A questão jurídica em análise nos autos prende-se com os pressupostos da liquidação de IRC efectuada ao abrigo do art.83°, n.°1 al, c) do CTRC, na Redacção do Decreto-Lei 198/2001 de 3 de Julho.
Na petição, a impugnante alegou vícios de violação de lei, nomeadamente erro quanto aos pressupostos da tributação e de forma, nomeadamente a falta de fundamentação.
Quando foi emitida em 13 de Setembro de 2002 a liquidação em crise, já o contribuinte tinha apresentado em 26.04.2002 a Declaração modelo 22 do exercício de 1997.
Assim, a liquidação relativa ao exercício de 1998 devia ter tido por base a totalidade da matéria colectável do exercício de 1997, exercício este que era o mais próximo que se encontrava determinado - art.83°, n.°1 b) do CIRC.

**Objetivo**
Transcreva na íntegra, sem qualquer alteração, o excerto acima sobre a liquidação de IRC. Não é preciso recorrer aos dados.

**Dados de origem**
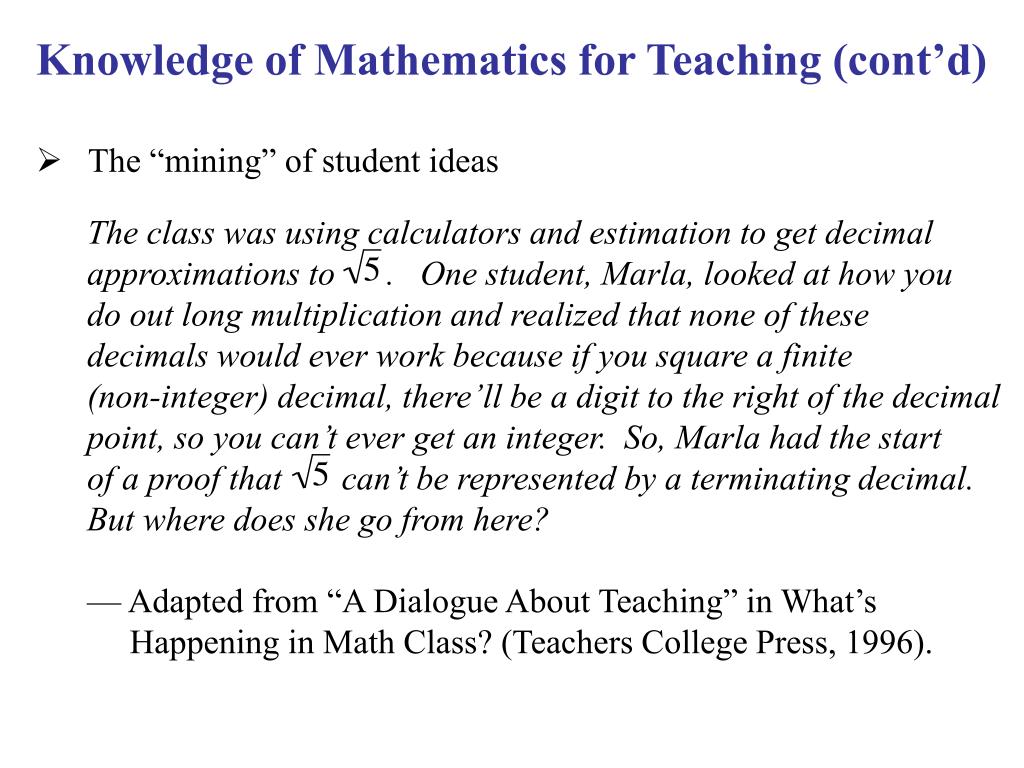The width and height of the screenshot is (1024, 768).
Task: Click the phrase "long multiplication"
Action: 312,316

**Tarefa concluída**
A questão jurídica em análise nos autos prende-se com os pressupostos da liquidação de IRC efectuada ao abrigo do art.83°, n.°1 al, c) do CTRC, na Redacção do Decreto-Lei 198/2001 de 3 de Julho.
Na petição, a impugnante alegou vícios de violação de lei, nomeadamente erro quanto aos pressupostos da tributação e de forma, nomeadamente a falta de fundamentação.
Quando foi emitida em 13 de Setembro de 2002 a liquidação em crise, já o contribuinte tinha apresentado em 26.04.2002 a Declaração modelo 22 do exercício de 1997.
Assim, a liquidação relativa ao exercício de 1998 devia ter tido por base a totalidade da matéria colectável do exercício de 1997, exercício este que era o mais próximo que se encontrava determinado - art.83°, n.°1 b) do CIRC.